'Save us!' I cried down to the little man. 'Come hither, Dominie. Is not that our boat out there with men in her?'

The Dominie ran up and looked long and earnestly.

'Ay, deed is it that,' he made answer. 'We are trapped, Launcelot, for all our cleverness. And if these chiels be our enemies, I doubt that we are as good as dead men in the jaws of the Wolf of Drummurchie.

The men in the boat kept leaning back and looking up at the cliffs as if to get sight of something. Sometimes they went completely out of view, as it had been close into the bulk of the isle, mayhap to examine more carefully some cave or lurking-place.

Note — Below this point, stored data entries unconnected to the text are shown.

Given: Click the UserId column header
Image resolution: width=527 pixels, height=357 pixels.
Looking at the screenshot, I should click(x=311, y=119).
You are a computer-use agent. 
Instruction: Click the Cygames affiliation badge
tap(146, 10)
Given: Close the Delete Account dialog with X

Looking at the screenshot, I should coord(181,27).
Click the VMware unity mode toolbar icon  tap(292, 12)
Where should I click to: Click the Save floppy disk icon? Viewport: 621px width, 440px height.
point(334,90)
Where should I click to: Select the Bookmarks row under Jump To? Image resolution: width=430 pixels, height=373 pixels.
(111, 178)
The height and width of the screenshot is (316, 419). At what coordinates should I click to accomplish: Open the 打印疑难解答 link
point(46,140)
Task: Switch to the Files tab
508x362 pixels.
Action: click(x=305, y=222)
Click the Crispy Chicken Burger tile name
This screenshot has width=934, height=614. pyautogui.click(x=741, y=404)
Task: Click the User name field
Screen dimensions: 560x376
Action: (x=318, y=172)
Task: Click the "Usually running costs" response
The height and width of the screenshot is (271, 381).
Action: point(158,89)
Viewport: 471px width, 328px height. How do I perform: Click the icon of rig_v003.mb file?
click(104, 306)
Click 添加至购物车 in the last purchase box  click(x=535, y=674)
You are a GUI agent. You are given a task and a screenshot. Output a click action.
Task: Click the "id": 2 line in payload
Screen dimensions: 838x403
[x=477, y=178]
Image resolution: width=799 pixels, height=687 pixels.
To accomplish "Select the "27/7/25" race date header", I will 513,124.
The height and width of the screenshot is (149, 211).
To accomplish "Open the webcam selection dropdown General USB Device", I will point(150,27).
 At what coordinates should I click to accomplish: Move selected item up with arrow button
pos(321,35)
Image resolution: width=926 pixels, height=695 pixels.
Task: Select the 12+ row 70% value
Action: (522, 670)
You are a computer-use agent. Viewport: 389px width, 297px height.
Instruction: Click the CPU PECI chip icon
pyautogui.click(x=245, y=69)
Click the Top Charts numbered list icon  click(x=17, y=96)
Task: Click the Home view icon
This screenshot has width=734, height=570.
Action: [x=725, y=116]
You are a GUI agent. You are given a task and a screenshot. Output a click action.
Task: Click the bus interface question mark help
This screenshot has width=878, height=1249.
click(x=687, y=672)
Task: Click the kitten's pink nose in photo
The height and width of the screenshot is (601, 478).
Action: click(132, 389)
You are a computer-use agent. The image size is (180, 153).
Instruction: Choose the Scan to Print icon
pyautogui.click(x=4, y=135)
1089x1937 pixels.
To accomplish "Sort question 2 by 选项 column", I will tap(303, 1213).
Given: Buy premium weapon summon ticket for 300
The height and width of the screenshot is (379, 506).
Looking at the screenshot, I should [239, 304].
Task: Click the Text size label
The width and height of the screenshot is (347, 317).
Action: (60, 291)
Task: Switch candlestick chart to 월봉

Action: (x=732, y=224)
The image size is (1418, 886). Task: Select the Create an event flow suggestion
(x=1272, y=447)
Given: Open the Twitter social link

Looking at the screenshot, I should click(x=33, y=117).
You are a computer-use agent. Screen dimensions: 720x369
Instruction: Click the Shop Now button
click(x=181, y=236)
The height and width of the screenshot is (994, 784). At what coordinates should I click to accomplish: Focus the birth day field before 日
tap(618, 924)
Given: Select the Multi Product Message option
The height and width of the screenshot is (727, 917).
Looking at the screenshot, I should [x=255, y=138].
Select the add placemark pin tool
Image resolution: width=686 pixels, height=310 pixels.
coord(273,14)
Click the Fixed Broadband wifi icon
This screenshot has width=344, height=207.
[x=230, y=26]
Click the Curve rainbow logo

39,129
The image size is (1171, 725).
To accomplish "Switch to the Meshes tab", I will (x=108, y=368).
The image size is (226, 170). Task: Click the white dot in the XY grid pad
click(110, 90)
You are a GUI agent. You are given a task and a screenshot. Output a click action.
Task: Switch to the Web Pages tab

'We had better look well to our priming, and set a watch,' said I. 'We shall have visitors this day at Castle Ailsa, or my name is not Launcelot Kennedy.'

But the hours passed slowly on from nine till noon before we heard a sound, or saw a living creature beside the geese and the gulls. After the boat had gone westward out of sight, we waxed weary at our posts on the top of the turret. I went down to look at the cupboards of the chambers. There I was rooting and exploring, when I heard the Dominie whispering loudly to me to run up hastily into the tower.

He told me how that a stone had come pelting against the wall, on the side towards the hill. Now the castle sits on the verge of the precipice, and only a narrow path leads to it along the cliff. But behind there is a little courtyard to landward, now mostly ruined and broken down. It was from this side, so Dominie Mure whispered to me, that the stone had come.

'Tut, man,' said I, 'you are losing your nerve with this playing of hide-and-seek. It was but a billy-goat's foot that spurned it, and so naturally it came bumming down the hill side.'

'Then,' he replied grimly, 'it was a billy-goat as big as an elephant, and it will ding over this castle into the sea, for no ordinary goat could have stirred the stone I saw; I tell you it popped over the heuch like a cannon-ball.'

But we were soon to have other company besides that of the stone.